DATASET EXTRACT:
▼

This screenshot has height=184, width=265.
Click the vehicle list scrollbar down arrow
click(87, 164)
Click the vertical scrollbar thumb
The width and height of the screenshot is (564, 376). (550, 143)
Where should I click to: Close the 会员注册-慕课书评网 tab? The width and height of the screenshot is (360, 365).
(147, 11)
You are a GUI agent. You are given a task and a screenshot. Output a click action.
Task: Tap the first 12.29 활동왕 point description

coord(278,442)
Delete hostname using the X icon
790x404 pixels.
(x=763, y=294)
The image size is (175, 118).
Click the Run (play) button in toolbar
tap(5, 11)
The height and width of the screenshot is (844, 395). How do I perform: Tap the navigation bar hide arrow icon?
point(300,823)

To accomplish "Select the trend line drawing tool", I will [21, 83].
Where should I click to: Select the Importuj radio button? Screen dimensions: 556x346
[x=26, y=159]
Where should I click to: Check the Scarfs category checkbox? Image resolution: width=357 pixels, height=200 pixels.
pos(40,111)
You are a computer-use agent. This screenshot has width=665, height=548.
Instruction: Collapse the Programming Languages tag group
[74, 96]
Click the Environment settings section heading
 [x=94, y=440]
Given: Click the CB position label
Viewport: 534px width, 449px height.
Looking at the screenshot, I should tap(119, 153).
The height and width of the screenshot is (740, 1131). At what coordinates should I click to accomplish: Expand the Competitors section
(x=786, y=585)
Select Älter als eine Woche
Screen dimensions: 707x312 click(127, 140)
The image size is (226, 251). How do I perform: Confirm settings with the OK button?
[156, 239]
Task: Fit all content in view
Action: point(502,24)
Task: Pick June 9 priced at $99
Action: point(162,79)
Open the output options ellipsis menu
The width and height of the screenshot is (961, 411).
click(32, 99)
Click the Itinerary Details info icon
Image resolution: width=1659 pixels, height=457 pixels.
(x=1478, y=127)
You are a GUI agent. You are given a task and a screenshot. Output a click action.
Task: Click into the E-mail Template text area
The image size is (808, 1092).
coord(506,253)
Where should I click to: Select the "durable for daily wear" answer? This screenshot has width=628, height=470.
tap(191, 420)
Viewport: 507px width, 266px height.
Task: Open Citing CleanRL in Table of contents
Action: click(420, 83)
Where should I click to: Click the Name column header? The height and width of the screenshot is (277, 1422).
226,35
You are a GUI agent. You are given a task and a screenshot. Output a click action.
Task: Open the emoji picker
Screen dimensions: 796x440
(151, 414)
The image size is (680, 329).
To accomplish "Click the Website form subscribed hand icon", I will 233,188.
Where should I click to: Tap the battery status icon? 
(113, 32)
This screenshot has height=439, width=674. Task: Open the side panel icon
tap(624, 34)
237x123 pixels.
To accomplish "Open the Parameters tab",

▲

TRY IT:
Would you repeat each line above exactly as it stands?

TASK RESULT:
This screenshot has height=184, width=265.
Click the vehicle list scrollbar down arrow
click(87, 164)
Click the vertical scrollbar thumb
The width and height of the screenshot is (564, 376). (550, 143)
Where should I click to: Close the 会员注册-慕课书评网 tab? The width and height of the screenshot is (360, 365).
(147, 11)
You are a GUI agent. You are given a task and a screenshot. Output a click action.
Task: Tap the first 12.29 활동왕 point description

coord(278,442)
Delete hostname using the X icon
790x404 pixels.
(x=763, y=294)
The image size is (175, 118).
Click the Run (play) button in toolbar
tap(5, 11)
The height and width of the screenshot is (844, 395). How do I perform: Tap the navigation bar hide arrow icon?
point(300,823)

To accomplish "Select the trend line drawing tool", I will [21, 83].
Where should I click to: Select the Importuj radio button? Screen dimensions: 556x346
[x=26, y=159]
Where should I click to: Check the Scarfs category checkbox? Image resolution: width=357 pixels, height=200 pixels.
pos(40,111)
You are a computer-use agent. This screenshot has width=665, height=548.
Instruction: Collapse the Programming Languages tag group
[74, 96]
Click the Environment settings section heading
 [x=94, y=440]
Given: Click the CB position label
Viewport: 534px width, 449px height.
Looking at the screenshot, I should tap(119, 153).
The height and width of the screenshot is (740, 1131). At what coordinates should I click to accomplish: Expand the Competitors section
(x=786, y=585)
Select Älter als eine Woche
Screen dimensions: 707x312 click(127, 140)
The image size is (226, 251). How do I perform: Confirm settings with the OK button?
[156, 239]
Task: Fit all content in view
Action: point(502,24)
Task: Pick June 9 priced at $99
Action: point(162,79)
Open the output options ellipsis menu
The width and height of the screenshot is (961, 411).
click(32, 99)
Click the Itinerary Details info icon
Image resolution: width=1659 pixels, height=457 pixels.
(x=1478, y=127)
You are a GUI agent. You are given a task and a screenshot. Output a click action.
Task: Click into the E-mail Template text area
The image size is (808, 1092).
coord(506,253)
Where should I click to: Select the "durable for daily wear" answer? This screenshot has width=628, height=470.
tap(191, 420)
Viewport: 507px width, 266px height.
Task: Open Citing CleanRL in Table of contents
Action: click(420, 83)
Where should I click to: Click the Name column header? The height and width of the screenshot is (277, 1422).
226,35
You are a GUI agent. You are given a task and a screenshot. Output a click action.
Task: Open the emoji picker
Screen dimensions: 796x440
(151, 414)
The image size is (680, 329).
To accomplish "Click the Website form subscribed hand icon", I will 233,188.
Where should I click to: Tap the battery status icon? 
(113, 32)
This screenshot has height=439, width=674. Task: Open the side panel icon
tap(624, 34)
237x123 pixels.
To accomplish "Open the Parameters tab",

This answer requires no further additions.